United Nations High Commissioner for Human Rights Michelle Bachelet is calling on Venezuela to release all political prisoners and end the repression of political and civil rights.
In September, Foro Penal, a Venezuelan network of criminal defense lawyers, reported there were 400 government opponents in Venezuela’s prisons. On September 25, Bachelet presented an oral update of conditions in Venezuela before the U.N. Human Rights Council in Geneva.
While the report presented a generally bleak picture of human rights in Venezuela, Bachelet said there are a few bright spots. She welcomed the recent pardon by the Maduro regime of 110 political opponents who had been detained for months, and the release of 40 others.
However, she said many dissidents and human rights defenders still are arbitrarily deprived of their liberty for exercising their civic and democratic rights. She said they too should be released.

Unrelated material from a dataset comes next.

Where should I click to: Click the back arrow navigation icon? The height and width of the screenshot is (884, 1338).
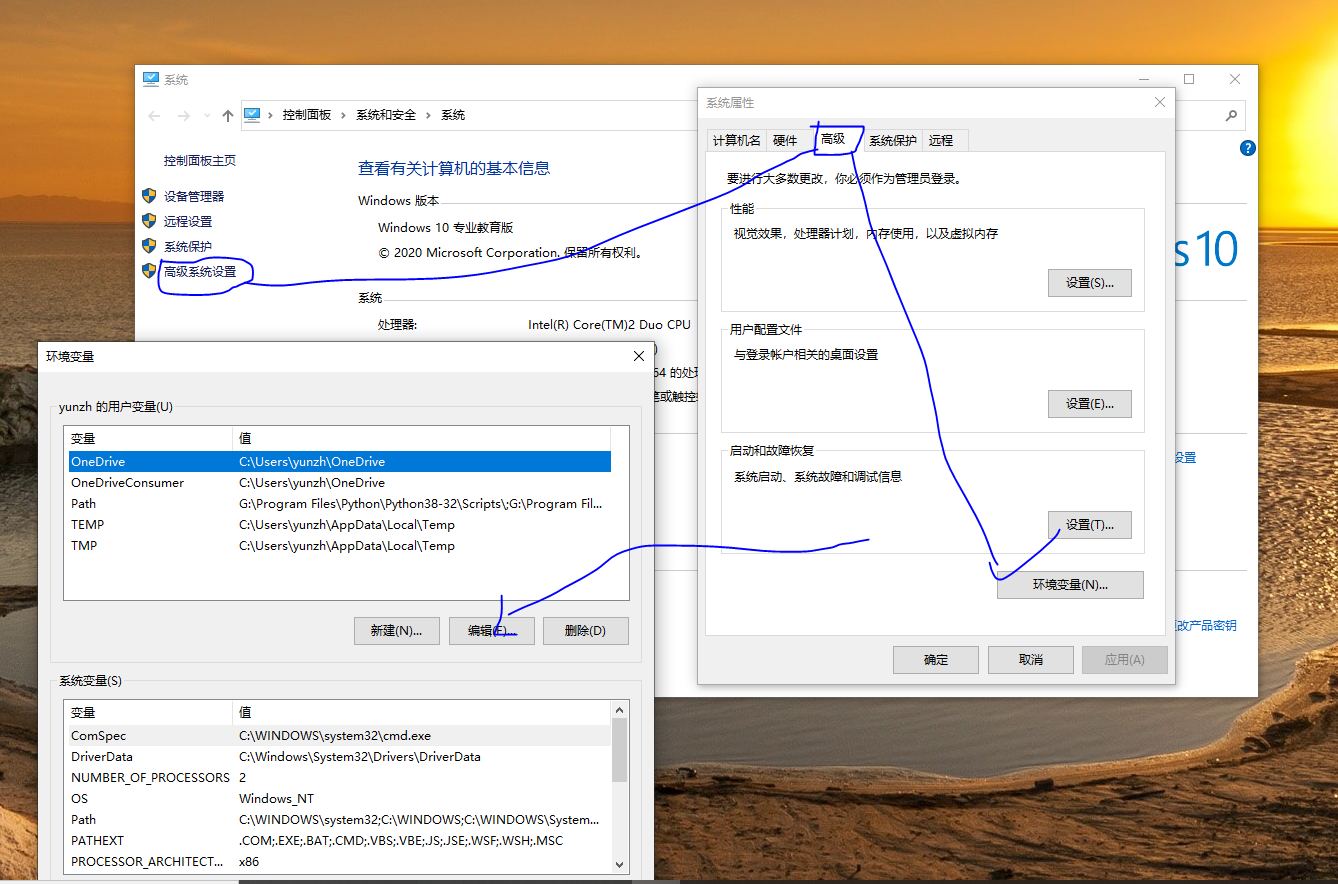(x=154, y=116)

“My office continued to document cases of repression of peaceful protesters in the context of the state of emergency that has been in place since March, including the arrests of demonstrators protesting against low wages and pensions, poor public services and fuel shortages […]. In addition, we observed restrictions on freedom of expression, including the application of anti-hate legislation, attacks against human rights defenders and assaults on and arrests of journalists,” Bachelet said.
The U.N. refugee agency reports an estimated 4.5 million Venezuelans have fled the country since 2015 because of persecution and economic hardship. Many have since returned home because COVID-19 restrictions have made it impossible for them to earn a living in their countries of refuge.
Bachelet said she is concerned some Venezuelan authorities are stigmatizing migrants returning to the country. She said many are being blamed for bringing COVID-19 to Venezuela and some are being detained.
“I recognized the implementation of biosecurity protocols related to COVID-19 in detention centers. I reiterate my call to substantially improve health conditions, access to water, food and medicine, and to ensure regular contact with relatives and lawyers, either physically or by telephone,” Bachelet said.
Venezuela’s ambassador to the U.N. in Geneva, Jorge Valero, lashed out at what he called a small group of hostile countries that backed a resolution at the council directing the high commissioner to monitor the situation in his country.
He rejected the high commissioner’s report, saying it distorted the truth and was based on biased information used to fuel a media campaign against Venezuela.